WHAT THIS TASK INVOLVES
Please copy out the rows from the line with "Choose the LAUNDRY label" through the end of the rows, swapping every "label" for "caption" and keeping everything else the same.

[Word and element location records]
__________

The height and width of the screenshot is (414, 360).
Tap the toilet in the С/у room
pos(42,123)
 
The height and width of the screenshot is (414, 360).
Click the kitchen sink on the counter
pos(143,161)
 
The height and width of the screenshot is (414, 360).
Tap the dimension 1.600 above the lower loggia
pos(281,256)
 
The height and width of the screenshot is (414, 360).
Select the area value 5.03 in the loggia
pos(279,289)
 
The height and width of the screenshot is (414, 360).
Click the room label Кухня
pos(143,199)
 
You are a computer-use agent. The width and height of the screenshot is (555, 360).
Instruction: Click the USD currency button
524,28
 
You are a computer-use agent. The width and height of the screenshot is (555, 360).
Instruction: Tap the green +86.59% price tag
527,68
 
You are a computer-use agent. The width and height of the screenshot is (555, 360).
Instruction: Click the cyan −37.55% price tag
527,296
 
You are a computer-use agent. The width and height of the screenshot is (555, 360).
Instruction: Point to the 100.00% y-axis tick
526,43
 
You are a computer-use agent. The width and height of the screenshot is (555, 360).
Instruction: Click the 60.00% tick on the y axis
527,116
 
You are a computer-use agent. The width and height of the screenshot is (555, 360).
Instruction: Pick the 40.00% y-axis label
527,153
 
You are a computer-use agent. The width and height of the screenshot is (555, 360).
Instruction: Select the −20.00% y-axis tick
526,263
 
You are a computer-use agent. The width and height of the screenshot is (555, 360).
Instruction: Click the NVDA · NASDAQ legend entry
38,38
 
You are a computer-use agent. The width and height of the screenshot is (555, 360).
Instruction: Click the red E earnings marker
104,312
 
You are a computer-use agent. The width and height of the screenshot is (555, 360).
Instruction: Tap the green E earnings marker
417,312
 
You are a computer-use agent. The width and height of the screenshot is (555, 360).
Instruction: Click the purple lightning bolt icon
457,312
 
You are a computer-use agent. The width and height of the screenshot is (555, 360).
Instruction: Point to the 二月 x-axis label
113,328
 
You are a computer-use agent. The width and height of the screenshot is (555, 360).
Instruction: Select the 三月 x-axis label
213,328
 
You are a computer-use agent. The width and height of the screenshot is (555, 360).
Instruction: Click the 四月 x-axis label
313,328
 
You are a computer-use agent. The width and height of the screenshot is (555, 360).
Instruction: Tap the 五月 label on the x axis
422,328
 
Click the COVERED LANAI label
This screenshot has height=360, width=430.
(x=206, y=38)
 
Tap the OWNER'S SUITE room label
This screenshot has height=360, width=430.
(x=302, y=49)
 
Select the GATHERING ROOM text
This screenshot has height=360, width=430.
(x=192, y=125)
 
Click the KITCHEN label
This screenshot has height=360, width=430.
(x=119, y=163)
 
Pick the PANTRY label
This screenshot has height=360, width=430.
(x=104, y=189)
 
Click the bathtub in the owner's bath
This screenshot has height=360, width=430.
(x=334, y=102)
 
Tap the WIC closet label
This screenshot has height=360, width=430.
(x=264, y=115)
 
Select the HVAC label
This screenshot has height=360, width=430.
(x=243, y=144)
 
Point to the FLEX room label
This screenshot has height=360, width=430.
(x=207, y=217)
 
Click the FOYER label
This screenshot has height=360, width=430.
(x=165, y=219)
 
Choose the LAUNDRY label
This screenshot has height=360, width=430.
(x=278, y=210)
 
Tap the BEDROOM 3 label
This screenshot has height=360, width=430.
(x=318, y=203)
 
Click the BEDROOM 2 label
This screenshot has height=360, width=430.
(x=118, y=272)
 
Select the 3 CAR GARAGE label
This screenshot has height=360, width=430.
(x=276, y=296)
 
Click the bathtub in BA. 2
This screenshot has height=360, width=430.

__________

OUTPUT FOR THIS EXERCISE
Choose the LAUNDRY caption
This screenshot has height=360, width=430.
(x=278, y=210)
 
Tap the BEDROOM 3 caption
This screenshot has height=360, width=430.
(x=318, y=203)
 
Click the BEDROOM 2 caption
This screenshot has height=360, width=430.
(x=118, y=272)
 
Select the 3 CAR GARAGE caption
This screenshot has height=360, width=430.
(x=276, y=296)
 
Click the bathtub in BA. 2
This screenshot has height=360, width=430.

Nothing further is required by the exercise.